It is possible that any level of radiation affects ligamentization of allograft tissues. Multiple studies have outlined the ligamentization process of autograft tendons in vivo. Patellar tendon autografts undergo central degeneration 2 to 6 weeks after reconstruction, but, by 6 to 12 months, these tendons have structural properties similar to those of the native ACL.30-34 Findings are similar for hamstring autografts.35,36 Goradia and colleagues36 found that, by 52 weeks, semitendinosus autografts transform into a histologic structure similar to that of the normal ACL. Remodeling of allograft tendons has been described as occurring at a much slower rate.27,37-40 Bhatia and colleagues37 demonstrated faster remodeling in autograft tissues versus allograft tissues at early time points in an in vivo rabbit model. Ultimately, differences in graft incorporation and ligamentization may be a primary factor in the higher failure rates of allograft ACL reconstruction. Current rehabilitation protocols may not take into account the longer ligamentization process for allograft tissues. These protocols are largely based on our current understanding of the ligamentization process after autograft reconstruction. It is possible that the rehabilitation program and return-to-play schedule for allograft reconstruction need to be altered to help avoid higher failure rates. The return-to-play protocol at the authors’ institution scheduled most varsity athletes to return to play 6 months after surgery. In some cases, the timetable was shortened, and some athletes were returned to play 5 months after surgery, after meeting all return-to-play criteria. Based on the findings of the present study, this return-to-play schedule may be much too aggressive for high-level athletes after allograft reconstruction. It is possible these allografts have not reached “maturity,” as their autograft counterparts have, and thus are not ready for unrestricted return to play.
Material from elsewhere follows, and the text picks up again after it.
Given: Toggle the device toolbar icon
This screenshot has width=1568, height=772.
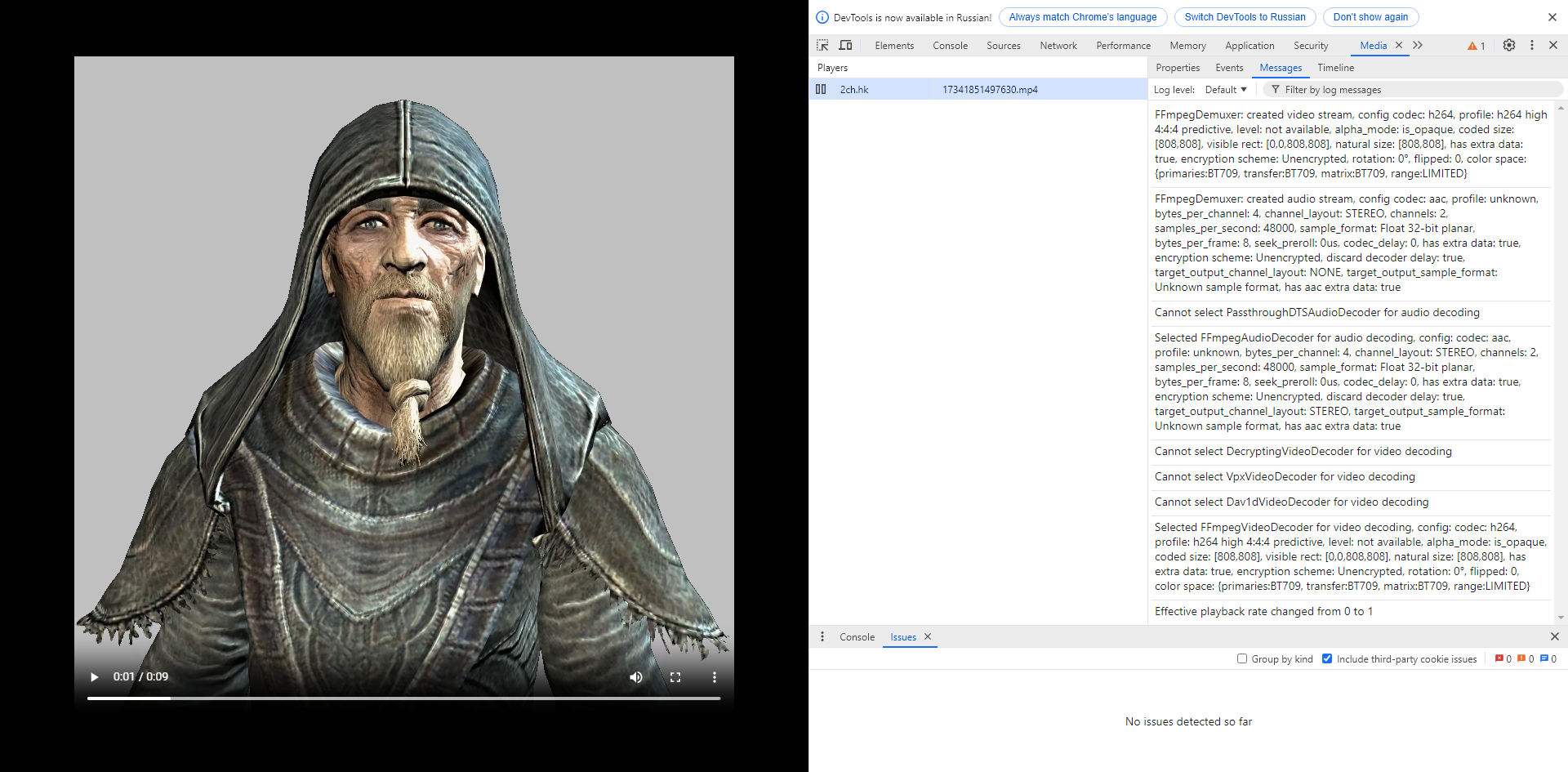Looking at the screenshot, I should coord(845,46).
Our study had multiple strengths. All reconstructions were performed by 2 senior surgeons with extensive clinical experience. The autograft and allograft reconstructions used the same techniques and rehabilitation protocols. This is one of the largest studies of outcomes of allograft ACL reconstruction and one of the largest studies that used a comparison group of autograft reconstructions. Having a comparison group effectively allowed us to contrast the differences between allograft and autograft tissues. Last, this study evaluated a subgroup of high-level NCAA Division I athletes. Follow-up in the overall study was 40.7%, but follow-up in this subgroup was 91%. The very high follow-up rate in the university population helped us validate the overall results of the study. Study results reinforced the fact that irradiated soft-tissue allograft may not be indicated for ACL reconstruction in a younger, more active patient population and led to a change in approach to ACL reconstruction for Division I intercollegiate athletes at the University of Arizona. Allograft ACL reconstruction is no longer recommended for the intercollegiate athletes at the University of Arizona.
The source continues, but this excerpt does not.